§ Data to use:

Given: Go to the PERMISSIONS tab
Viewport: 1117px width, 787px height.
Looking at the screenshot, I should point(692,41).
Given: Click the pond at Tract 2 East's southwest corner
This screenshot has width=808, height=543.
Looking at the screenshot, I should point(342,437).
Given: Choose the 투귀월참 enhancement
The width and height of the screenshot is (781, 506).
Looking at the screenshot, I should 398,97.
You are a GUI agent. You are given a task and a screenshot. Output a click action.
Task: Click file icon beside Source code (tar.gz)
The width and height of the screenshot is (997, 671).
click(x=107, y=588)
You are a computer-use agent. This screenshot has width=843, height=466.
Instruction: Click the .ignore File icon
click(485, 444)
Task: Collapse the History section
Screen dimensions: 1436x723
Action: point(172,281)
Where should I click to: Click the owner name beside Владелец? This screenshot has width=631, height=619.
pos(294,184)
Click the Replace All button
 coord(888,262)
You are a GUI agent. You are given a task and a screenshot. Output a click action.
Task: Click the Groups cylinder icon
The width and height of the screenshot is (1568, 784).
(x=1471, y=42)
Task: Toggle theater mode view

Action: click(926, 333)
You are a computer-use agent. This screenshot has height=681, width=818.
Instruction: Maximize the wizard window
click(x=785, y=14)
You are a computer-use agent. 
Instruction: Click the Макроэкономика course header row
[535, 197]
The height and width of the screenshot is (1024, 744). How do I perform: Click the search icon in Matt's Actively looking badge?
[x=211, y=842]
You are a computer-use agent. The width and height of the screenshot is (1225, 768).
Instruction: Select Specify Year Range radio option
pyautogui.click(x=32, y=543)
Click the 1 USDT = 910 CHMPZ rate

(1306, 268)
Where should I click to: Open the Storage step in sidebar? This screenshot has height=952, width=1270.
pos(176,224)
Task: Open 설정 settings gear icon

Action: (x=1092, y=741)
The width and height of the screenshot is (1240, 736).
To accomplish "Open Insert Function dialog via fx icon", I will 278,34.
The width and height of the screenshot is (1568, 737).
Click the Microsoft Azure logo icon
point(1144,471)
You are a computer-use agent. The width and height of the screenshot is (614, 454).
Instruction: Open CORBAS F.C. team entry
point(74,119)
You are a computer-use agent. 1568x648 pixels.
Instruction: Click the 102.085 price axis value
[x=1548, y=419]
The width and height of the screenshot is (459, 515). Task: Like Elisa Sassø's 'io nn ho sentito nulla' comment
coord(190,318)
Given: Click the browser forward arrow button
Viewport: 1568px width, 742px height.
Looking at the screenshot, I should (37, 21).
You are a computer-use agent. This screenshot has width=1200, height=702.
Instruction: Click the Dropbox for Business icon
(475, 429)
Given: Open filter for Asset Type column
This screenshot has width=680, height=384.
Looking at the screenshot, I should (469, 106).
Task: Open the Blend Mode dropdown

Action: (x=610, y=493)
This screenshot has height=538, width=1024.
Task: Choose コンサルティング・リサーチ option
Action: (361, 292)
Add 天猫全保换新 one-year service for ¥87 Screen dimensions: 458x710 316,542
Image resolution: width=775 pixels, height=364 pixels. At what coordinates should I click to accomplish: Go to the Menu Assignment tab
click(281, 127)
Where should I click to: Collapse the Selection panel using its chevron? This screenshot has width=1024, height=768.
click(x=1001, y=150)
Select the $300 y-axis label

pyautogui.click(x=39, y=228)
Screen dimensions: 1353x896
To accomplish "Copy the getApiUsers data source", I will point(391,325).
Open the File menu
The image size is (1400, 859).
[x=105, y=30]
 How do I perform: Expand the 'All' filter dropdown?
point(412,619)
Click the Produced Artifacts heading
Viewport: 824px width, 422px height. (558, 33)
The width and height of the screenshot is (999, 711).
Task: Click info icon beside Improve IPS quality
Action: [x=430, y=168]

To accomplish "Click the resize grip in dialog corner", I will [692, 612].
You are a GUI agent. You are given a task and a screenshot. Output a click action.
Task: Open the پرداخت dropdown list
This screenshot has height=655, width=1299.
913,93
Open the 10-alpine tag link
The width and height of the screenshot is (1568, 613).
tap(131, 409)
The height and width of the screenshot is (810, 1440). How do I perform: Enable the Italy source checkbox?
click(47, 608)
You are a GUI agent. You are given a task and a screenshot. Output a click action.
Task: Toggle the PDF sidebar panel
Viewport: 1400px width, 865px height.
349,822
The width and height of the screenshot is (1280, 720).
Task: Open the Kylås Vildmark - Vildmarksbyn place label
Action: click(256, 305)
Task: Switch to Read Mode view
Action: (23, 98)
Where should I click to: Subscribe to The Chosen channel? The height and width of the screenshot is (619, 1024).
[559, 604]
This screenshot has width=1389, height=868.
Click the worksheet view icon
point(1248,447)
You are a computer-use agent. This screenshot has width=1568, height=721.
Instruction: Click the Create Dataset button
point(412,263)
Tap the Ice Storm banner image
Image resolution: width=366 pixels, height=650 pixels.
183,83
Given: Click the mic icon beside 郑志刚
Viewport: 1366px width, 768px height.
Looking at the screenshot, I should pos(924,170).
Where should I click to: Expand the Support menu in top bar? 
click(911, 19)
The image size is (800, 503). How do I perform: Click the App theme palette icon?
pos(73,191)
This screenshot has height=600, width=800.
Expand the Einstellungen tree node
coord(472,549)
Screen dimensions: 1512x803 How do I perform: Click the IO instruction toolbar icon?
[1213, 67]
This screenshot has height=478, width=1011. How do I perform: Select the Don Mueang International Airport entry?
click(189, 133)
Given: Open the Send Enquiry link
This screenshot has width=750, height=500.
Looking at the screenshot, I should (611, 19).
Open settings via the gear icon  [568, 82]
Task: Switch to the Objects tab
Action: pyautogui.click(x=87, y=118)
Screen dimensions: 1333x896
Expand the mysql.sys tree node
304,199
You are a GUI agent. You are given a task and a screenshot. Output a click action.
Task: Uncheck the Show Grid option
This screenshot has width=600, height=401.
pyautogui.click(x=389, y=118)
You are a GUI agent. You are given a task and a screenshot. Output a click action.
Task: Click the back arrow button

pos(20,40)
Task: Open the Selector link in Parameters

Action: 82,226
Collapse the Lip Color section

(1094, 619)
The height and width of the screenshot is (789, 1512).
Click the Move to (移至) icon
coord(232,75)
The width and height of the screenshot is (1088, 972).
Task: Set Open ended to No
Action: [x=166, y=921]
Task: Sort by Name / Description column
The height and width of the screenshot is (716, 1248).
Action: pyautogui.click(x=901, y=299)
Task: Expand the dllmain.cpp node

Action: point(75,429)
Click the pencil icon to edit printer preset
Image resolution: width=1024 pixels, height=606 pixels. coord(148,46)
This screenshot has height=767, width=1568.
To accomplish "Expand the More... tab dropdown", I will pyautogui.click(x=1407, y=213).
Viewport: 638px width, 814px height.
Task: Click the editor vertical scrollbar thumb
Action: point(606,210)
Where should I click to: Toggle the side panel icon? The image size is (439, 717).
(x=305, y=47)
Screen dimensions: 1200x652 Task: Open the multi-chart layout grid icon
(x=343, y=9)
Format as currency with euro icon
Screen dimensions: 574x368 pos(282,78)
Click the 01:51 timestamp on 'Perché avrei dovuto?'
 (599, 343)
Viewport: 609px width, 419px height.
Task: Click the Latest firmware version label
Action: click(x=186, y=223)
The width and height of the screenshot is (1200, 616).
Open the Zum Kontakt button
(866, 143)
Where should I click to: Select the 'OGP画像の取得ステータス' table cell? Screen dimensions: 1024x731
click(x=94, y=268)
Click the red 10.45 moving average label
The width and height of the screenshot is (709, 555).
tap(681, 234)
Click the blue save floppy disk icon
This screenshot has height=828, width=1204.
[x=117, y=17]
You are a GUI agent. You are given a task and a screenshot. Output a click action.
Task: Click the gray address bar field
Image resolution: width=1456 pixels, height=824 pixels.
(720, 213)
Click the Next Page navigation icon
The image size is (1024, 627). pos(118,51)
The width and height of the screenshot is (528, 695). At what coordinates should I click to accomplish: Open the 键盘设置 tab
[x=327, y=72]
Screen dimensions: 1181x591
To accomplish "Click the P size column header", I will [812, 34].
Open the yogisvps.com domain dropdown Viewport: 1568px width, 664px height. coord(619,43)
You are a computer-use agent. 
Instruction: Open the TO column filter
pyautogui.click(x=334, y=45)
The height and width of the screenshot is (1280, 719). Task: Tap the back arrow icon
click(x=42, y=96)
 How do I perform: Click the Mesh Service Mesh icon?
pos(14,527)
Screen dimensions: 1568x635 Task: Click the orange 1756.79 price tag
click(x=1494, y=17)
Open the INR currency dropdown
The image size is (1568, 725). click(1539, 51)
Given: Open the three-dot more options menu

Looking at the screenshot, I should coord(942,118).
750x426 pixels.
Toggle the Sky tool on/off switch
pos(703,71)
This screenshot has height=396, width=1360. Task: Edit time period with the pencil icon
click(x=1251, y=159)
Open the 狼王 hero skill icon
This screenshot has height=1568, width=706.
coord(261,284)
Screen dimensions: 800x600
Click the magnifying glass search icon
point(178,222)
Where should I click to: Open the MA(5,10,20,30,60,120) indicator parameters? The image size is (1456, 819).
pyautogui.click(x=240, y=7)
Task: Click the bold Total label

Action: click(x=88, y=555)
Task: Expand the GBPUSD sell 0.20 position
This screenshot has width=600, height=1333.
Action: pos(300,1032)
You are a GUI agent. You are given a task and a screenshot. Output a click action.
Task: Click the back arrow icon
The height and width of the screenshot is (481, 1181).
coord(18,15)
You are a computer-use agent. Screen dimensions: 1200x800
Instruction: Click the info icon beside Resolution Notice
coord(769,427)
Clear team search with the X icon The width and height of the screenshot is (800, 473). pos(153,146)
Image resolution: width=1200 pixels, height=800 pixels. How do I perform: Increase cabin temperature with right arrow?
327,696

§ Task details: Pick every line containing the word "corner" out of the material, and copy those lines.

§ Written answer:
Given: Click the pond at Tract 2 East's southwest corner
To accomplish "Click the resize grip in dialog corner", I will [692, 612].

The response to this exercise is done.